Re: [PATCH v9 0/7] Solve postboot supplier cleanup and optimize probe ordering

From: Frank Rowand
Date: Fri Aug 16 2019 - 16:54:15 EST


On 8/16/19 1:52 PM, Frank Rowand wrote:
> On 8/16/19 8:23 AM, Greg Kroah-Hartman wrote:
>> On Fri, Aug 16, 2019 at 07:05:06AM -0700, Frank Rowand wrote:
>>> i Greg,
>>>
>>> On 8/16/19 2:10 AM, Greg Kroah-Hartman wrote:
>>>> On Thu, Aug 15, 2019 at 08:09:19PM -0700, Frank Rowand wrote:
>>>>> Hi Saravana,
>>>>>
>>>>> On 8/15/19 6:50 PM, Saravana Kannan wrote:
>>>>>> On Fri, Aug 9, 2019 at 10:20 PM Frank Rowand <frowand.list@xxxxxxxxx> wrote:
>>>>>>>
>>>>>>> On 8/9/19 10:00 PM, Saravana Kannan wrote:
>>>>>>>> On Fri, Aug 9, 2019 at 7:57 PM Frank Rowand <frowand.list@xxxxxxxxx> wrote:
>>>>>>>>>
>>>>>>>>> Hi Saravana,
>>>>>>>>>
>>>>>>>>> On 7/31/19 3:17 PM, Saravana Kannan wrote:
>>>>>>>>>> Add device-links to track functional dependencies between devices
>>>>>>>>>> after they are created (but before they are probed) by looking at
>>>>>>>>>> their common DT bindings like clocks, interconnects, etc.
>>>>>>>>>>
>>>>>>>>>> Having functional dependencies automatically added before the devices
>>>>>>>>>> are probed, provides the following benefits:
>>>>>>>>>>
>>>>>>>>>> - Optimizes device probe order and avoids the useless work of
>>>>>>>>>> attempting probes of devices that will not probe successfully
>>>>>>>>>> (because their suppliers aren't present or haven't probed yet).
>>>>>>>>>>
>>>>>>>>>> For example, in a commonly available mobile SoC, registering just
>>>>>>>>>> one consumer device's driver at an initcall level earlier than the
>>>>>>>>>> supplier device's driver causes 11 failed probe attempts before the
>>>>>>>>>> consumer device probes successfully.
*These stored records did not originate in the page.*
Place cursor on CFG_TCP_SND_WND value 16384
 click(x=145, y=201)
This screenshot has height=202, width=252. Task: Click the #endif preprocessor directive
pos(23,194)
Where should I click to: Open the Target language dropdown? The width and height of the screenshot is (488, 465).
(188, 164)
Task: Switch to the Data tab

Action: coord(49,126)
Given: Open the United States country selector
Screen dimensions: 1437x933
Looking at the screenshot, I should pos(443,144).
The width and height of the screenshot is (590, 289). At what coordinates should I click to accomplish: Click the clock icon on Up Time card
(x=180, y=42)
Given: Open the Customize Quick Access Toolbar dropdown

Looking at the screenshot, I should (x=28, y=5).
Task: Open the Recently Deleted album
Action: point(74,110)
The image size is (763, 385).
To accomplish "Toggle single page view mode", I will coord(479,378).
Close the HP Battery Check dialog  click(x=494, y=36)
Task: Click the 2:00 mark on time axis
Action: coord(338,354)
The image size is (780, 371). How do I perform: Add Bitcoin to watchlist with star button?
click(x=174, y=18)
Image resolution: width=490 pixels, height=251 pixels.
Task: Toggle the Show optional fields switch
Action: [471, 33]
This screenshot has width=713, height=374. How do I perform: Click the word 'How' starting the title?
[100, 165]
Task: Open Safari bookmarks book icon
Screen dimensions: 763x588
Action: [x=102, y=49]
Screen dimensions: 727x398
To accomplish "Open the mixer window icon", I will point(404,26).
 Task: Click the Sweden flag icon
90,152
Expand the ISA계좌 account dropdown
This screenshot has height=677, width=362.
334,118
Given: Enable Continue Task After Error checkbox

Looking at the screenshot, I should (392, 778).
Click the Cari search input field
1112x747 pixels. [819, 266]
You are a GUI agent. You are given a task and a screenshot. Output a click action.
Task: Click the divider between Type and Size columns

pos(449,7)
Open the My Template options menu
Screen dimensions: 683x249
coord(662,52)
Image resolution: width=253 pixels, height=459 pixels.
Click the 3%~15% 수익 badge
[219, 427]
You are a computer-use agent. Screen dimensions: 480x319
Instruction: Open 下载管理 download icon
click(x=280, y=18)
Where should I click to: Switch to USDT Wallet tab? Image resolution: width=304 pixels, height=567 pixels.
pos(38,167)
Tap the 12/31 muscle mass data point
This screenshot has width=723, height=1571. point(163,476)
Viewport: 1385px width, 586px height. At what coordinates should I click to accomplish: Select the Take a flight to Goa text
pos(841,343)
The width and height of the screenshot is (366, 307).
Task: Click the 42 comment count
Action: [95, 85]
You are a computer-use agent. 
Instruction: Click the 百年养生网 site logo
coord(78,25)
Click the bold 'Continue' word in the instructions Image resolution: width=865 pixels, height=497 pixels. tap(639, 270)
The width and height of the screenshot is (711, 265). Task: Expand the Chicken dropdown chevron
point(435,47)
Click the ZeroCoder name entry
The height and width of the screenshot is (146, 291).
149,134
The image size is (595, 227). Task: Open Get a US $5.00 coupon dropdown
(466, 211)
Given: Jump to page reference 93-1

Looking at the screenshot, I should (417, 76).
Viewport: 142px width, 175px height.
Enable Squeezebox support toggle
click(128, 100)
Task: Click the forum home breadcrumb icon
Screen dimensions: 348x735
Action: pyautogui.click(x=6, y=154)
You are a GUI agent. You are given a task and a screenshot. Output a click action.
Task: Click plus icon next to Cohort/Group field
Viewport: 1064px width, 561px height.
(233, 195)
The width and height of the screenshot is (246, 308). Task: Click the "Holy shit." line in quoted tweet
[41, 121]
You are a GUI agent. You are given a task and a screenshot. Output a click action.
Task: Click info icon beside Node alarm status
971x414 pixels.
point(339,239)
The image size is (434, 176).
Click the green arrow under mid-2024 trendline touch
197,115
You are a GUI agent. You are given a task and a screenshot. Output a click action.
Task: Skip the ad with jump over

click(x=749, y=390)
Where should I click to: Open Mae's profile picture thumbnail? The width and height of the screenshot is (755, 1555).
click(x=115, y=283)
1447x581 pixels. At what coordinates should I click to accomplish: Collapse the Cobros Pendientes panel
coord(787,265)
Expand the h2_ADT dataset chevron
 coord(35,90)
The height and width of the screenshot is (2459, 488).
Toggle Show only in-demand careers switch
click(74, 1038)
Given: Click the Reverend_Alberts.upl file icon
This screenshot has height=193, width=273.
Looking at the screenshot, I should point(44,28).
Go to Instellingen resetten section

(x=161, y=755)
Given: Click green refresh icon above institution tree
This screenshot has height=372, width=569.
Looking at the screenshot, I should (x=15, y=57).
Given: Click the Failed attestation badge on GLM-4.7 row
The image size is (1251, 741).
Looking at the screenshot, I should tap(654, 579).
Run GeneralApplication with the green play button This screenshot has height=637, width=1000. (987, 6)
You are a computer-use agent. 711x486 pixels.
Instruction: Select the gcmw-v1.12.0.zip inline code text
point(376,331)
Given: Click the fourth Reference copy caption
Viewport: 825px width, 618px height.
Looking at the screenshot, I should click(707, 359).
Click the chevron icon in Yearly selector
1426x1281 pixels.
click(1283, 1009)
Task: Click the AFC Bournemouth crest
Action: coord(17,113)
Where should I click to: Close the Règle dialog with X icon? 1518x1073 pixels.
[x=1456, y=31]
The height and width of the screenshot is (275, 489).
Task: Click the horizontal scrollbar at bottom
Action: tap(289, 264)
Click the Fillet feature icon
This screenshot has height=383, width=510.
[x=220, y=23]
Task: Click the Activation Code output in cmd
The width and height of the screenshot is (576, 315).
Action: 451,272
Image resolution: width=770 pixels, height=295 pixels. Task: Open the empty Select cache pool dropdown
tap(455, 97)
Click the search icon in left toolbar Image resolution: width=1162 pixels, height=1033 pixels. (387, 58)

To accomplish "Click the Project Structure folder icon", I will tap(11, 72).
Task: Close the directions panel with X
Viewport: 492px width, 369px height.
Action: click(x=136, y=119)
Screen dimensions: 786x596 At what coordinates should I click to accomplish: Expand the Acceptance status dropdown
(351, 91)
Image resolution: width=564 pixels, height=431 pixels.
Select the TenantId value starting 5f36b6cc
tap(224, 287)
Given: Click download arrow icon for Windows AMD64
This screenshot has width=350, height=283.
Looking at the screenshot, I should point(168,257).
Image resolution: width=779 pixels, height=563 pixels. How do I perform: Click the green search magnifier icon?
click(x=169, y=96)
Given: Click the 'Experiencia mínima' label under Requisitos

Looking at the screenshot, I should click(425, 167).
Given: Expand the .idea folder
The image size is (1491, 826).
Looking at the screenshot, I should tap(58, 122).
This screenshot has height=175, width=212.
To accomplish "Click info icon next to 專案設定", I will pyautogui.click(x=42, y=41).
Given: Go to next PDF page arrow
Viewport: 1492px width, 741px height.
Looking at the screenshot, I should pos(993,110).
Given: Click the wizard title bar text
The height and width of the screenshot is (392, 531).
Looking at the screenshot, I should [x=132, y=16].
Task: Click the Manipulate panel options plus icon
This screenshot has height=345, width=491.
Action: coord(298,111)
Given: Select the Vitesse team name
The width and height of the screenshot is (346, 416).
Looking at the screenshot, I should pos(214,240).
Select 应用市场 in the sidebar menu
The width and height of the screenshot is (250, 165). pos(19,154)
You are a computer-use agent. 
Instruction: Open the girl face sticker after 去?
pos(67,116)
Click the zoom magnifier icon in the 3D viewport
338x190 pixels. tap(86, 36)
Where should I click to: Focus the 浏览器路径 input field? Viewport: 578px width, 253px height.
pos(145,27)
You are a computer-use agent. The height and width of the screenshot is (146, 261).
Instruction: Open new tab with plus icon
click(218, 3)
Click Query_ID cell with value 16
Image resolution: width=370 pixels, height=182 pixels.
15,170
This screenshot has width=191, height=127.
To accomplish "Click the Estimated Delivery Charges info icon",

This was with a kernel with all
>>>>>>>>>> the drivers statically compiled in. This problem gets a lot worse if
>>>>>>>>>> all the drivers are loaded as modules without direct symbol
>>>>>>>>>> dependencies.
>>>>>>>>>>
>>>>>>>>>> - Supplier devices like clock providers, interconnect providers, etc
>>>>>>>>>> need to keep the resources they provide active and at a particular
>>>>>>>>>> state(s) during boot up even if their current set of consumers don't
>>>>>>>>>> request the resource to be active. This is because the rest of the
>>>>>>>>>> consumers might not have probed yet and turning off the resource
>>>>>>>>>> before all the consumers have probed could lead to a hang or
>>>>>>>>>> undesired user experience.
>>>>>>>>>>
>>>>>>>>>> Some frameworks (Eg: regulator) handle this today by turning off
>>>>>>>>>> "unused" resources at late_initcall_sync and hoping all the devices
>>>>>>>>>> have probed by then. This is not a valid assumption for systems with
>>>>>>>>>> loadable modules. Other frameworks (Eg: clock) just don't handle
>>>>>>>>>> this due to the lack of a clear signal for when they can turn off
>>>>>>>>>> resources. This leads to downstream hacks to handle cases like this
>>>>>>>>>> that can easily be solved in the upstream kernel.
>>>>>>>>>>
>>>>>>>>>> By linking devices before they are probed, we give suppliers a clear
>>>>>>>>>> count of the number of dependent consumers. Once all of the
>>>>>>>>>> consumers are active, the suppliers can turn off the unused
>>>>>>>>>> resources without making assumptions about the number of consumers.
>>>>>>>>>>
>>>>>>>>>> By default we just add device-links to track "driver presence" (probe
>>>>>>>>>> succeeded) of the supplier device. If any other functionality provided
>>>>>>>>>> by device-links are needed, it is left to the consumer/supplier
>>>>>>>>>> devices to change the link when they probe.
>>>>>>>>>>
>>>>>>>>>> v1 -> v2:
>>>>>>>>>> - Drop patch to speed up of_find_device_by_node()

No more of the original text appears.